Desbordados por la avalancha de llegadas de migrantes a sus costas, los jefes de Gobierno de España, Italia, Grecia y Malta han hecho un frente común en Bruselas contra el plan comunitario de migraciones y asilo. En un documento de trabajo que han enviado a la UE, solicitan más "solidaridad" de todos los estados miembros con los países que más sufren la inmigración ilegal.

Los firmantes, no obstante, afirman que aprecian los trabajos de la Unión Europea para lograr un nuevo pacto sobre migración y asilo y reconocen que esta propuesta representa un punto de partida constructivo para el trabajo común.

Ante esa tarea demandan que exista una solidaridad compartida por todos y no sólo por los países de entrada de los flujos migratorios, y piden que ese aspecto esté claramente definido en el pacto. "Debemos encontrar soluciones coordinadas para nuestros desafíos comunes", recalca el documento.

Además, los países defienden también que la aplicación o no de procedimientos fronterizos, así como las categorías de personas a las que deben aplicarse, debería seguir siendo una prerrogativa de los estados miembros ya que opinan que son los que están en mejores condiciones de decidir cuáles son factibles dadas sus circunstancias específicas. "No se trata sólo de una cuestión de más dinero, sino de acciones que coincidan realmente con los intereses de nuestros socios, respondiendo a sus necesidades, y en consecuencia poder satisfacer las necesidades operacionales de la gestión de la migración", añaden

Afirman también que la creación de grandes centros cerrados en las fronteras externas no es aceptable y que la gestión del asilo debe respetar plenamente los derechos humanos.

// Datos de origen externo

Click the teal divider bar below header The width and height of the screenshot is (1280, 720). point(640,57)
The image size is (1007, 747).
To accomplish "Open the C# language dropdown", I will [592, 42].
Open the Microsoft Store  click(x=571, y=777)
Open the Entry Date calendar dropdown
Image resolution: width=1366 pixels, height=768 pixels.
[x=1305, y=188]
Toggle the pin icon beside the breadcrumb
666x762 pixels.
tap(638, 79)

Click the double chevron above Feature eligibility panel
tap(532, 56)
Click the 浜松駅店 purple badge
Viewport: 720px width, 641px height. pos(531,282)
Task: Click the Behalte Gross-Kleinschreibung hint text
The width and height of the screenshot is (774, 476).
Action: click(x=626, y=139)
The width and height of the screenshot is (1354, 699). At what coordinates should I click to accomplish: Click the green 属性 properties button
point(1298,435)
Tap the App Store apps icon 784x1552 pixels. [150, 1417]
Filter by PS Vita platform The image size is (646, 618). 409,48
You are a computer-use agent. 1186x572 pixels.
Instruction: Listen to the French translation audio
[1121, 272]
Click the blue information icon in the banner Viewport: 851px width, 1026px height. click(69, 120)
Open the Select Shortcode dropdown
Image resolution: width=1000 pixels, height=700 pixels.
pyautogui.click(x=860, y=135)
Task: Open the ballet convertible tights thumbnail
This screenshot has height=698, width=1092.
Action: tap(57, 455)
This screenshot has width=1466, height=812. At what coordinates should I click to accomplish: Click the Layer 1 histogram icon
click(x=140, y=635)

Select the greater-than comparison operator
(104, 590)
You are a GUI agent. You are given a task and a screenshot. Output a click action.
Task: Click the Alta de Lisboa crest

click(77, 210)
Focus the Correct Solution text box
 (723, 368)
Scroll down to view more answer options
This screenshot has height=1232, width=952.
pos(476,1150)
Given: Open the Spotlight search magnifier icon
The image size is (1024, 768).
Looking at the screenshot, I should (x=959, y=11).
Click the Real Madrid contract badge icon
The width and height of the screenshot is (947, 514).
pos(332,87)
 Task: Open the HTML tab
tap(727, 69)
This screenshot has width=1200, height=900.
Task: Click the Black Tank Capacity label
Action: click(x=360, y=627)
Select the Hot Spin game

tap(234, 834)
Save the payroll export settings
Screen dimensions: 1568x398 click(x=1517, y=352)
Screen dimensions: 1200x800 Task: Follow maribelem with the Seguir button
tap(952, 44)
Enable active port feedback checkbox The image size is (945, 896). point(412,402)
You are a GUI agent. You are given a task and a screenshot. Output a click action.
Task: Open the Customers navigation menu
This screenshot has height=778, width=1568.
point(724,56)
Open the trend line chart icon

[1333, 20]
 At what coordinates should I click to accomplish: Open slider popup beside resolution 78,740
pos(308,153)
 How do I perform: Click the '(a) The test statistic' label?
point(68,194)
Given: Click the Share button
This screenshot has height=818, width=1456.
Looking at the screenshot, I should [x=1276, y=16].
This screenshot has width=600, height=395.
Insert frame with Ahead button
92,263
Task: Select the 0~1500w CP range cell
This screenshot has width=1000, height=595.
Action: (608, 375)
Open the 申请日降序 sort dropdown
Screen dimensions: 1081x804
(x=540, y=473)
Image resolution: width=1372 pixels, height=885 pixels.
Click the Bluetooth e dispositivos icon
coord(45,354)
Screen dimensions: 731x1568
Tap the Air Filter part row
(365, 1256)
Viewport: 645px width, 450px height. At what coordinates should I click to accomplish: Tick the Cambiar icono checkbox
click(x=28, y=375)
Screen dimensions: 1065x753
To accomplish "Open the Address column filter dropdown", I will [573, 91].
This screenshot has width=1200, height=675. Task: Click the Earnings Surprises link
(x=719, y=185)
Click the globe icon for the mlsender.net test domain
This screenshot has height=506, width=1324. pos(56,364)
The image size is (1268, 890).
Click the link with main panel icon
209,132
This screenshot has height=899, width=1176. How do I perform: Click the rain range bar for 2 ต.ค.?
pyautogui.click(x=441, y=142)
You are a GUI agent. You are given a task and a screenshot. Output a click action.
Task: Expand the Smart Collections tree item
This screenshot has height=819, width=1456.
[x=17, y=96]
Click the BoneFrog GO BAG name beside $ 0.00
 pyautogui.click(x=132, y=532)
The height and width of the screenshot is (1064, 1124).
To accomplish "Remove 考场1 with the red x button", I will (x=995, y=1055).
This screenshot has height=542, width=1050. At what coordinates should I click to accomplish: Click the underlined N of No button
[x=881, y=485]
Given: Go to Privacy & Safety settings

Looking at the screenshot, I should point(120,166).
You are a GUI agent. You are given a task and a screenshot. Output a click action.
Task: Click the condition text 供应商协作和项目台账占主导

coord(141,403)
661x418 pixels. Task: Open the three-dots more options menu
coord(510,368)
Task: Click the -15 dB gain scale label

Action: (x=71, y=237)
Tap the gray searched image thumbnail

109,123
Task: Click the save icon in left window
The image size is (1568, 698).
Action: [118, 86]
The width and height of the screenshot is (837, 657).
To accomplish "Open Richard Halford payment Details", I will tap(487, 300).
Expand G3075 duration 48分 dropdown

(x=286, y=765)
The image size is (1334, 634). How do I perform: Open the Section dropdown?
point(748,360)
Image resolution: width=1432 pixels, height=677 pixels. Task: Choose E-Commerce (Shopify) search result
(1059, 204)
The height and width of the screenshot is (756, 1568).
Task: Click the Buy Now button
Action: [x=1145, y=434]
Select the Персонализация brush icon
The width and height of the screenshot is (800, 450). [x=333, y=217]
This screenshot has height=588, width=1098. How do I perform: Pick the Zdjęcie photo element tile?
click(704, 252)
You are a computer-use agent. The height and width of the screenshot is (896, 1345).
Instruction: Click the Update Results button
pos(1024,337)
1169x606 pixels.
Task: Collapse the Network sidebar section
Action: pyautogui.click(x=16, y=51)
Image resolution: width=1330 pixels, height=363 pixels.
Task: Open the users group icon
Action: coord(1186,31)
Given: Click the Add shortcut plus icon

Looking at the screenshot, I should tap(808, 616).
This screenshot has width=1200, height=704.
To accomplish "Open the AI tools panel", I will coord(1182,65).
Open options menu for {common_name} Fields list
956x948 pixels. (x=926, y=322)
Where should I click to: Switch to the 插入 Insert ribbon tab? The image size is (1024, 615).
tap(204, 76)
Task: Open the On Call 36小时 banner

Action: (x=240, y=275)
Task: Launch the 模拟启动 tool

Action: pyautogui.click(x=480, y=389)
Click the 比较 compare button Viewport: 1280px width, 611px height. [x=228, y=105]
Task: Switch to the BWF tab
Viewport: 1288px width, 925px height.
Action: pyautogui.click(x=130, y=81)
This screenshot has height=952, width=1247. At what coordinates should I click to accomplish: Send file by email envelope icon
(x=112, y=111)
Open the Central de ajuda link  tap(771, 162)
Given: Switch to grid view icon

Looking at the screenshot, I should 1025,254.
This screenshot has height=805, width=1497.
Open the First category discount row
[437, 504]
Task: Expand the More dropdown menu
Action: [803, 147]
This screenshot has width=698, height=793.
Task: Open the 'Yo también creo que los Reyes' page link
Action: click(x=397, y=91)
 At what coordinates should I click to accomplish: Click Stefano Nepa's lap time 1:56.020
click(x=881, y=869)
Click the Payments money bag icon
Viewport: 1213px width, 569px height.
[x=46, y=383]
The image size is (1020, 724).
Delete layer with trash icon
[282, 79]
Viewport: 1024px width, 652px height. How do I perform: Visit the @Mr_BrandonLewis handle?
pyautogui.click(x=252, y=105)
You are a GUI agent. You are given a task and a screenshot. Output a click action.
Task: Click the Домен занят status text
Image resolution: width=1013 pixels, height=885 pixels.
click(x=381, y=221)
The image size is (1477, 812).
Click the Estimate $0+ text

El texto se ha dado a conocer con motivo de la cumbre hispano-italiana que presiden en Palma el presidente del Gobierno, Pedro Sánchez, y el primer ministro italiano, Giuseppe Conte. Ambos rubrican el documento junto a sus homólogos griego, Kyriakos Mitsotakis; y maltés, Robert Abela, y ha sido enviado a la presidenta de la Comisión Europea, Ursula von der Leyen; al presidente del Consejo Europeo, Charles Michel; y a la canciller alemana y presidenta de turno de la UE, Angela Merkel.